In this work, we connect two areas of research which until now have remained remarkably disjoint in the literature: randomized iterative (projection) methods for solving linear systems and randomized gossip protocols for solving the average consensus. This connection enables us to make contributions by borrowing from each body of literature to the other and using it we propose a new framework for the design and analysis of novel efficient randomized gossip protocols.

The main contributions of our work include:

• RandNLA. We show how classical randomized iterative methods for solving linear systems can be interpreted as gossip algorithms when applied to special systems encoding the underlying network and explain in detail their decentralized nature. Through our general framework we recover a comprehensive array of well-known gossip protocols as special cases. In addition our approach allows for the development of novel block and dual variants of all of these methods. From a numerical analysis viewpoint our work is the first that explores in depth, the decentralized nature of randomized iterative methods for solving linear systems and proposes them as efficient methods for solving the average consensus problem (and its weighted variant).

• Weighted AC. The methods presented in this work solve the more general weighted average consensus (Weighted AC) problem (Section 3.1) popular in the area of distributed cooperative spectrum sensing networks. The proposed protocols are the first randomized gossip algorithms that directly solve this problem with finite-time convergence rate analysis. In particular, we prove linear convergence of the proposed protocols and explain how we can obtain further acceleration using momentum. To the best of our knowledge, the existing decentralized protocols that solve the weighted average consensus problem show convergence but without convergence analysis.

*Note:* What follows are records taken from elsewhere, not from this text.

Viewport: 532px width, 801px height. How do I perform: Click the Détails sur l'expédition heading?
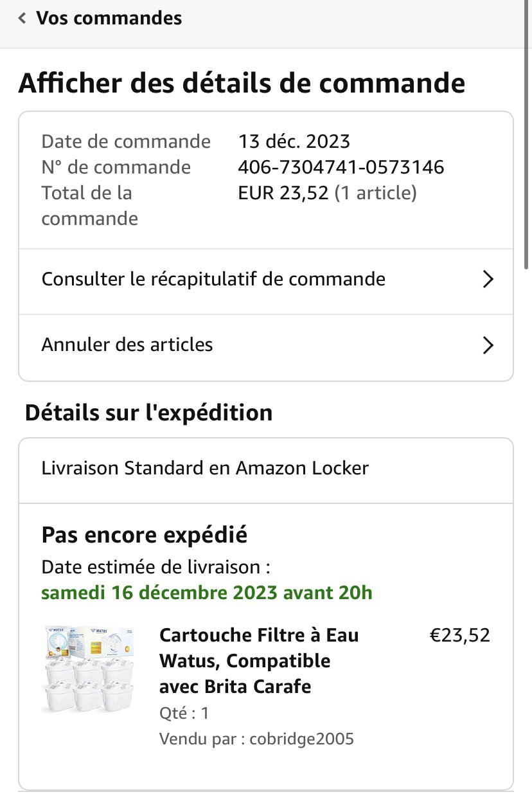148,413
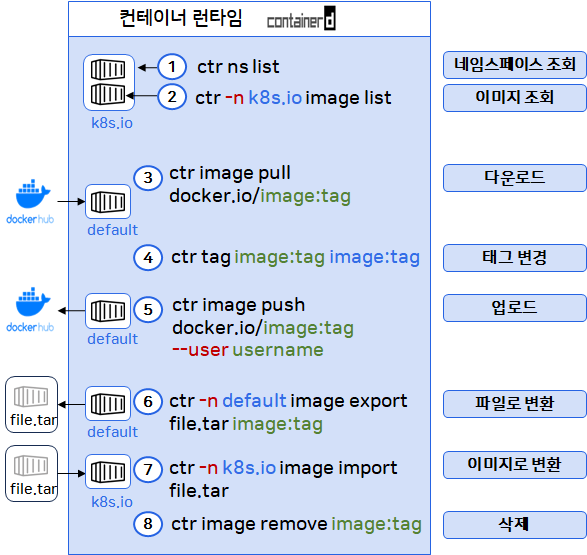Click the 업로드 button
The height and width of the screenshot is (555, 587).
tap(515, 308)
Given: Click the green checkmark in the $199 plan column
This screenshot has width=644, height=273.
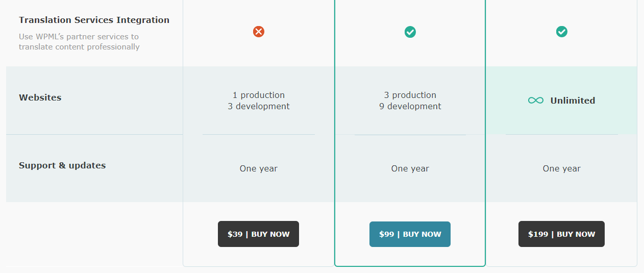Looking at the screenshot, I should [x=562, y=32].
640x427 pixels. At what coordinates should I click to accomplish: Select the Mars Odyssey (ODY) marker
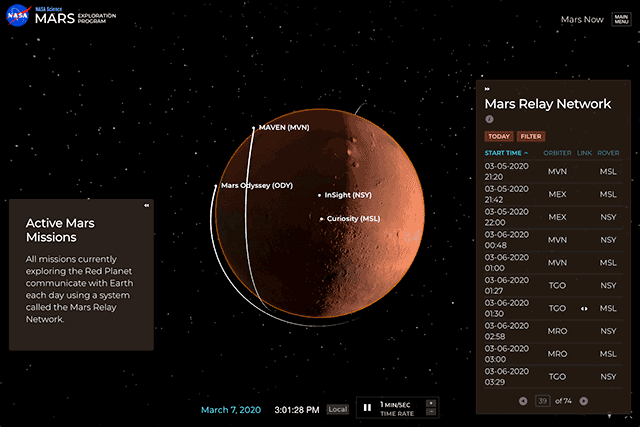tap(215, 186)
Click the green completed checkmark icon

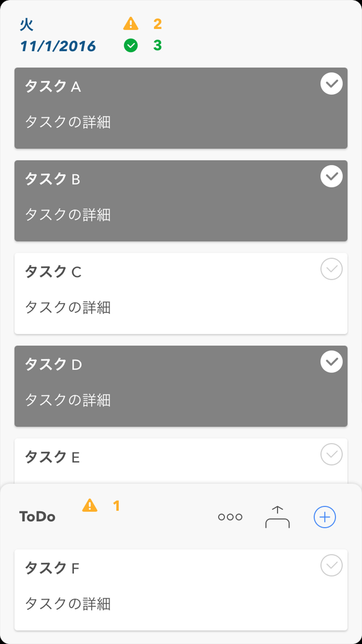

• Acceleration. We present novel and provably accelerated randomized gossip protocols. In each step, of the proposed algorithms, all nodes of the network update their values using their own information but only a subset of them exchange messages. The protocols are inspired by the recently proposed accelerated variants of randomized Kaczmarz-type methods and use momentum terms on top of the sketch and project update rule (gossip communication) to obtain better theoretical and practical performance. To the best of our knowledge, our accelerated protocols are the first randomized gossip algorithms that converge to a consensus with a provably accelerated linear rate without making any further assumptions on the structure of the network. Achieving an accelerated linear rate in this setting using randomized gossip protocols was an open problem.

• Duality. We reveal a hidden duality of randomized gossip algorithms, with the dual iterative process maintaining variables attached to the edges of the network. We show how the randomized coordinate descent and randomized Newton methods work as edge-based dual randomized gossip algorithms.

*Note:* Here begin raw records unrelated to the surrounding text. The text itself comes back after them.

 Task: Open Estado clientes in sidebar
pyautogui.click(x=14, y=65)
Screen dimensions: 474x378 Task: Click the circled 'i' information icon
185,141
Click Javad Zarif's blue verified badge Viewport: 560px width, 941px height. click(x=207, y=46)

• Experiments. We corroborate our theoretical results with extensive experimental testing on typical wireless network topologies. We numerically verify the linear convergence of the our protocols for solving the weighted AC problem. We explain the benefit of using block variants in the gossip protocols where more than two nodes update their values in each iteration. We explore the performance of the proposed provably accelerated gossip protocols and show that they significantly outperform the standard pairwise gossip algorithm and existing fast pairwise gossip protocols with momentum. An experiment showing the importance of over-relaxation in the gossip setting is also presented.

This paper contains a synthesis and a unified presentation of the randomized gossip protocols proposed in Loizou and Richtárik [46], Loizou and Richtárik [49] and Loizou et al. [45]. In [46], building upon the results from [26], a connection between the area of randomized iterative methods for linear systems and gossip algorithms was established and block gossip algorithm were developed. Then in [49] and [45] faster and provably accelerated gossip algorithms were proposed using the heavy ball momentum and Nesterov’s acceleration technique, respectively. This paper expands upon these results and presents proofs for theorems that are referenced in the above papers. We also conduct several new experiments.

We believe that this work could potentially open up new avenues of research in the area of decentralized gossip protocols.

### 1.2 Structure of the paper

This work is organized as follows. Section 2 introduces the necessary background on basic randomized iterative methods for linear systems that will be used for the development of randomized gossip protocols. Related work on the literature of linear system solvers, randomized gossip algorithms for averaging and gossip algorithms for consensus optimization is presented. In Section 3 the more general weighted average consensus problem is described and the connections between the two areas of research (randomized projection methods for linear systems and gossip algorithms) is established. In particular we explain how methods for solving linear systems can be interpreted as gossip algorithms when applied to special systems encoding the underlying network and elaborate in detail their distributed nature. Novel block gossip variants are also presented. In Section 4 we describe and analyze fast and provably accelerated randomized gossip algorithms. In each step of these protocols all nodes of the network update their values but only a subset of them exchange their private values. Section 5 describes dual randomized gossip algorithms that operate with values that are associated to the edges of the network and Section 6 highlights further connections between methods for solving linear systems and gossip algorithms. Numerical evaluation of the new gossip protocols is presented in Section 7. Finally, concluding remarks are given in Section 8.

### 1.3 Notation

For convenience, a table of the most frequently used notation is included in the Appendix B. In particular, with boldface upper-case letters denote matrices; is the identity matrix. By and we denote the Euclidean norm and the Frobenius norm, respectively. For a positive integer number , we write . By we denote the solution set of the linear system , where and .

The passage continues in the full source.